Beberapa kali saya datang ke PIN, tapi para petugasnya selalu mengatakan “lupa kertas-kertas pesan telepon itu disimpan di mana". Sampai hari ini, 38 tahun lalu.
Tapi seperti kata Mas Harmoko, yang penting sudah “ngetop”. Ini sebuah kenangan kecil dari Harmoko.
Dalam perjalanan ke berbagai tempat di hampir 306 kabupaten saya tertarik dengan cerita kecilnya.
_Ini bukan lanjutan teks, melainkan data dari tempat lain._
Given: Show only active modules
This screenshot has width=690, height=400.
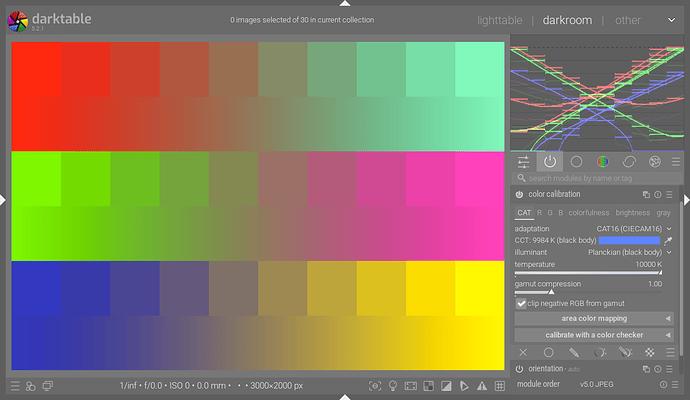Looking at the screenshot, I should click(550, 161).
Katanya, Harmoko pernah bertugas sebagai penarik layar untuk panggung ketoprak.
Dialog dalam ketoprak Jawa tidak berdasarkan teks tertulis, tapi langsung berdialog spontan dan improvisasi.
Suatu hari salah seorang pemainnya terlalu banyak bicara, sampai penonton mulai protes. Harmoko segera ambil inisiatif. Ditutup layar panggungnya. Sang Pemain itu marah keras.
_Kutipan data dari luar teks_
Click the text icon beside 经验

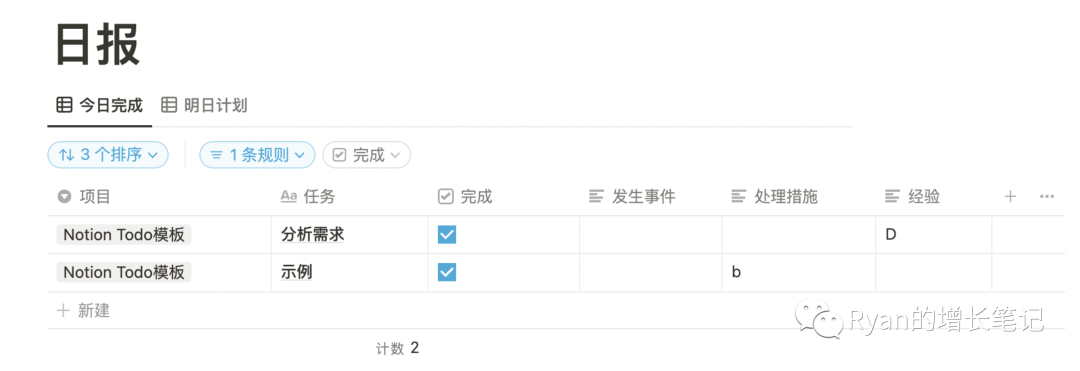(x=893, y=197)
Ketika Harmoko jadi Menteri Penerangan periode pertama, Laksamana (purnawirawan) Sudomo jadi Menteri Tenaga Kerja. Sebelumnya Sudomo terkenal sebagai Pangkokamtip (Panglima komando operasi pemulihan keamanan dan ketertiban), suatu jabatan yang angker ciptaan Presiden RI ke 2 Soeharto.
Saat itu pernah terjadi friksi kecil antara Harmoko dan Sudomo. Sudomo menginginkan dibentuk serikat buruh atau serikat sekerja di dalam perusahaan-perusahaan pers. Jadi perlu juga ada serikat buruh wartawan.
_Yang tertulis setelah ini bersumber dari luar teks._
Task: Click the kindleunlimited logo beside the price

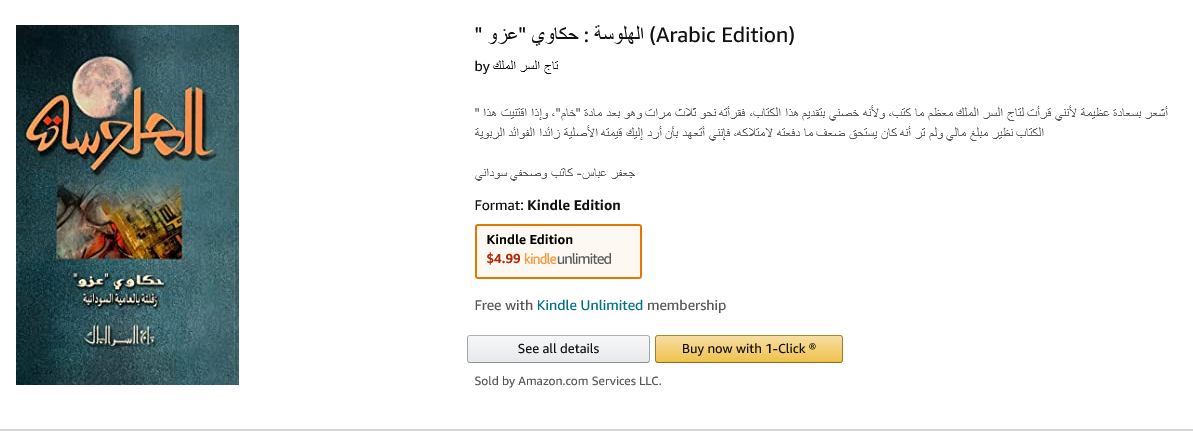Action: (x=567, y=259)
Sementara Harmoko tidak menginginkan ada serikat buruh pers/ wartawan. Alasannya, wartawan adalah profesi bukan buruh. Terjadi polemik di berbagai surat kabar dan media televisi dan radio.
Seperti kebiasaanya ketika masih menjadi Pangkomkatib, Sudomo mendatangi kantor Deppen, kantor Harmoko. Pertemuan terbuka di depan wartawan.
Sudomo yang membuka dialog dengan Harmoko. Bicara panjang lebar. Menjawab uraian Sudomo yang panjang itu, Harmoko memberi jawaban (ini yang paling saya ingat),
“Soal pers dan dunia wartawan itu, saya sangat tahu sampai dalam isi perut mereka.”
Peretemuan pun usai. Semua tertawa, Sudomo ikut tertawa dan pertemuan selesai. Tidak ada serikat buruh/ serikat pekerja pers.
Sebelum meninggalkan Deppen saat itu, Harmoko sempat tersenyum dan berkata pada saya, “Dik Osdar pasti setuju pada saya ya.”